Teminatlı kredi yükümlülüklerine (CLO) paketlenen sendikasyon kredilerine yatırım yapan kredi ETF'leri, Ekim ayında yaklaşık 1,5 milyar dolar çıkış kaydederek altı aydır görülen ilk çıkış yaşadı. Ancak bozulan kredi kalitesi ile bu endişelerin tetikleyicilerinden olan ABD’li bölgesel bankalardan Zions Bancorporation beklenenden daha güçlü açıkladığı üçüncü çeyrek bilançosu, geçen hafta yaşanan bu endişelerin kısa sürede sönümlenmesine olanak tanıdı.
ABD Başkanı Trump nadir toprak elementlerinin ihracatına getirdiği kısıtlamalar nedeniyle 1 Kasım itibarıyla Çin ürünlerine yönelik yüzde 100 ek tarife vergisi uygulayacaklarını belirtti. Çin tarafından yapılan açıklamada ise Trump'ın ek tarife tehdidine rağmen, nadir toprak elementlerinin ihracatına yönelik alınan kontrol tedbirlerinin meşru ve uluslararası yükümlülüklerin gereği olduğunu bildirilirken, tarife savaşı istemediklerini ama bu durumdan da korkmadıklarını vurguladılar.

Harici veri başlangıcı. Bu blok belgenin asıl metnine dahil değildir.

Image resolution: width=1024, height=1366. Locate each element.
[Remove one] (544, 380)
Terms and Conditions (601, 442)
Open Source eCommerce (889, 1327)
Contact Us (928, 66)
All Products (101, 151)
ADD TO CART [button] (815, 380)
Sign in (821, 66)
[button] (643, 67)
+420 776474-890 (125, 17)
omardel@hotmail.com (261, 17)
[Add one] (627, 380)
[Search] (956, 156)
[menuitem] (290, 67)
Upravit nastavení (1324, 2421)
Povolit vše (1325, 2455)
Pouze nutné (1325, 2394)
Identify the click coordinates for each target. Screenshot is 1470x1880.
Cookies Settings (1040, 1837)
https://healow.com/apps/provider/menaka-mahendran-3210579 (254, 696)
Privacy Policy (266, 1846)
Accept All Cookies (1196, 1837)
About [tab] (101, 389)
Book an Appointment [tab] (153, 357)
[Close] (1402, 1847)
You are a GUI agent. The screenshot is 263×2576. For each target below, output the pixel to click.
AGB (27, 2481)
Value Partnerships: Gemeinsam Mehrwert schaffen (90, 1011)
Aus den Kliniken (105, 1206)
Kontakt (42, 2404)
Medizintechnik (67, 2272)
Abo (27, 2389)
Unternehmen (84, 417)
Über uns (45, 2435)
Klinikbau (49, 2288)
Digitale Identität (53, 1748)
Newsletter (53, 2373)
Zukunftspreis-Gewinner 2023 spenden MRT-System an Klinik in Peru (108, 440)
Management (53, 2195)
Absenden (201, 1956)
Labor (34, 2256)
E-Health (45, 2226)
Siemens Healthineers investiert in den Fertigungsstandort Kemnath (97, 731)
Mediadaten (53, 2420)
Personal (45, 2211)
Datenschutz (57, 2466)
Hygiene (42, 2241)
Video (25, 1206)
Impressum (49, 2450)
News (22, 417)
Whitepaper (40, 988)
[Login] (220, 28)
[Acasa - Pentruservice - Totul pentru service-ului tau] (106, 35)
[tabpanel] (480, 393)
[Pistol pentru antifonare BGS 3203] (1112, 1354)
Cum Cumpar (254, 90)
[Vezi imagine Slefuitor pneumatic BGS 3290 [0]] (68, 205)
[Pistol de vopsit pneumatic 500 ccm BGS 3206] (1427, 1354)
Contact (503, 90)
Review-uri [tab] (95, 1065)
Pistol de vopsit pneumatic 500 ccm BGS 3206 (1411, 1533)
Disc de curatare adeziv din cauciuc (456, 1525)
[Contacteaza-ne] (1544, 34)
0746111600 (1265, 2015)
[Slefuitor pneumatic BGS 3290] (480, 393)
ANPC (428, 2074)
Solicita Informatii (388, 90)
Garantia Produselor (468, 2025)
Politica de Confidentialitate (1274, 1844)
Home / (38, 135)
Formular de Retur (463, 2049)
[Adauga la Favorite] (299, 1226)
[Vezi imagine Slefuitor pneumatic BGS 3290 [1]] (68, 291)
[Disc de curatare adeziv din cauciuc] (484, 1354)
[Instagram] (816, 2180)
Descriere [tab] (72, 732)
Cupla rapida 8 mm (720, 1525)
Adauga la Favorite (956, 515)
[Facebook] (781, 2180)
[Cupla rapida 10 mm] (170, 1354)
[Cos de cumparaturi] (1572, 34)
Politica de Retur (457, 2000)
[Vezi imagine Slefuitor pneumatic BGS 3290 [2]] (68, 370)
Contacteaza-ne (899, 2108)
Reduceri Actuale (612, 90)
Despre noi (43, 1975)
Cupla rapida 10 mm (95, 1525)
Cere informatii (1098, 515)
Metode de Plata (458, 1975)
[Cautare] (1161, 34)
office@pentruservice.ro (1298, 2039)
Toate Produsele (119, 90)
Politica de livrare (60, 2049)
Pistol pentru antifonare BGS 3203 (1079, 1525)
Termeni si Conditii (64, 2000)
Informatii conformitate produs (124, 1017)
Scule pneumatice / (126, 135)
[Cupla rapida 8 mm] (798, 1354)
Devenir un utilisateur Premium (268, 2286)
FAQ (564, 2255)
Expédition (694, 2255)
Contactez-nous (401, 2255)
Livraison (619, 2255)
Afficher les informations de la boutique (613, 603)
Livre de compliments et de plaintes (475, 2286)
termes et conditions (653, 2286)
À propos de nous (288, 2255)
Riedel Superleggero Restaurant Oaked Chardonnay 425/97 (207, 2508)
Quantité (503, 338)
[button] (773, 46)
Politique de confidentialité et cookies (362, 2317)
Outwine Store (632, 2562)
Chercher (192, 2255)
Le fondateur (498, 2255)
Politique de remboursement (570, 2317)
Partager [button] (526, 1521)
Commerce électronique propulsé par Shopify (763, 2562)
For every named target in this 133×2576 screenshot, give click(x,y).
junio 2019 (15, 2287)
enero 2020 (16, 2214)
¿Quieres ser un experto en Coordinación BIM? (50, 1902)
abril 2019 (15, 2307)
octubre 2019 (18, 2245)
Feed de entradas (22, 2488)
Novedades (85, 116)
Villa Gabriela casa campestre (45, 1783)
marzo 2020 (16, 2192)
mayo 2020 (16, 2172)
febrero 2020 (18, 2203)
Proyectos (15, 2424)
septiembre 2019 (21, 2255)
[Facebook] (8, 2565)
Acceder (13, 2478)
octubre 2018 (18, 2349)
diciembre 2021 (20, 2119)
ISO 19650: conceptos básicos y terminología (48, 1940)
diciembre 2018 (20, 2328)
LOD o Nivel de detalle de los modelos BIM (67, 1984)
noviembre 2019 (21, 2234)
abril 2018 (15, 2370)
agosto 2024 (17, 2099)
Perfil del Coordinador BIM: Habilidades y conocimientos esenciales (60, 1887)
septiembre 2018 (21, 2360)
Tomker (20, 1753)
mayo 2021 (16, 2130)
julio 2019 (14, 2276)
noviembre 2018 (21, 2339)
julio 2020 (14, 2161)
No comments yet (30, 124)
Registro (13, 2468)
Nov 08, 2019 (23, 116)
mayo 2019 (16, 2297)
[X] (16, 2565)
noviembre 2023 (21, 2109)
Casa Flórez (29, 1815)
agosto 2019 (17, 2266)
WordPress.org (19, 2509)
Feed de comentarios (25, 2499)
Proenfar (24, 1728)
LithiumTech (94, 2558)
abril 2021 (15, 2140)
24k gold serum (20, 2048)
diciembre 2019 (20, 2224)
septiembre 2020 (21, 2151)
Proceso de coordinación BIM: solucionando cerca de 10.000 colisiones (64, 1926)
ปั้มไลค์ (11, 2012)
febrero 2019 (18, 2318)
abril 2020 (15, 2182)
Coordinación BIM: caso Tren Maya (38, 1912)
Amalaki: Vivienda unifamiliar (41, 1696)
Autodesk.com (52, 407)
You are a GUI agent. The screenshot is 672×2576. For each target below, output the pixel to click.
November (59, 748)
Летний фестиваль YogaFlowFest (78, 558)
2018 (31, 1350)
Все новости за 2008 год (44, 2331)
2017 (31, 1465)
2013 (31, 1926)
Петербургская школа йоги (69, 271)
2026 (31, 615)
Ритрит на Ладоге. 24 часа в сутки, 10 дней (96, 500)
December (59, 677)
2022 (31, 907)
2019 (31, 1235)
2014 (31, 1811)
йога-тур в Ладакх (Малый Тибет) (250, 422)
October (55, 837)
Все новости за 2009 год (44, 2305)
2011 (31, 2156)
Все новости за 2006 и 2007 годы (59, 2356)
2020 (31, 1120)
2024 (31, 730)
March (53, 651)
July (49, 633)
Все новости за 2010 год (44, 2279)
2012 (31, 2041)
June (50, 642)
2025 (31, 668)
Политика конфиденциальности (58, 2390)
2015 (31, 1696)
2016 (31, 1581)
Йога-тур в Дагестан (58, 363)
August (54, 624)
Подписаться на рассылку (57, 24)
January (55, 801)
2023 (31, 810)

Hafta içi Çarşamba günü Trump yönetiminin Çin’e karşı çok sayıda kritik yazılımın satın alınmasını yasaklayacak ihracat kısıtlamaları getirmeyi değerlendirdiği haberi piyasalar üzerinde baskının yaşanmasında etkili oldu. Başbakan Yardımcısı Hı Lifıng, 18 Ekim’de ABD Hazine Bakanı Scott Bessent ve ABD Ticaret Temsilcisi Jamieson Greer ile video konferans yoluyla bir görüşme gerçekleştirerek iki ülke arasındaki ekonomi ve ticaret istişarelerinin yeni turunun en kısa sürede başlatılması konusunda anlaştı.
ABD ve Çin heyetleri, Malezya'da yapılan beşinci tur ticaret görüşmelerinin ardından tarifeler konusunda ön çerçeve anlaşması sağlandığını açıkladı. Müzakerelerde 10 Kasım'da süresi dolacak geçici uzlaşmanın yenilenmesi ve nadir toprak elementleri konusu öne çıkarken, görüşmeler 30 Ekim'deki Trump–Şi buluşması öncesi hazırlık niteliği taşıdı.
Bu açıklamanın ardından iyimser beklentiler güç kazanırken, gerçekleşecek heyet görüşmesi ve yapılması beklenen ABD Başkanı Trump ile Çin Devlet Başkanı Şi Cinping görüşmesi piyasaların yakın takibinde kalmaya devam edecektir. Görüşme sonrası pozitif mesajların endişelerin hafifletmesi beklenirken, aksi durum tansiyonun yeniden yükselmesinde etkili olacaktır. Küresel risk iştahı ve piyasalar üzerinde baskı oluşturacaktır.
Güncel olarak, Başkan Donald Trump’ın Ontario hükümetinin yayınladığı bir anti-tarife reklamı gerekçe göstererek Kanada ile yürütülen tüm ticaret görüşmelerini sonlandırdığını açıklaması, piyasalarda kısa süreli tedirginlik yaratırken, hafta sonu Başkan Trump, Kanada'ya uygulanan tarifeyi yüzde 10 artıracağını açıkladı.
ABD Başkanı Trump, Moskova'nın Ukrayna'daki savaşına ilişkin sert bir politika değişikliğiyle Rusya'nın iki büyük petrol şirketine yaptırım uygulaması, küresel petrol fiyatlarının Perşembe günü %5 artmasına ve Hindistan'ın Rus ithalatını azaltmayı düşünmesine yol açtı. Bu hamle, Trump yönetiminin Ukrayna'daki savaşı sona erdirmek için Rusya Devlet Başkanı Vladimir Putin'e baskı yapma yönündeki bugüne kadarki en güçlü girişim oldu.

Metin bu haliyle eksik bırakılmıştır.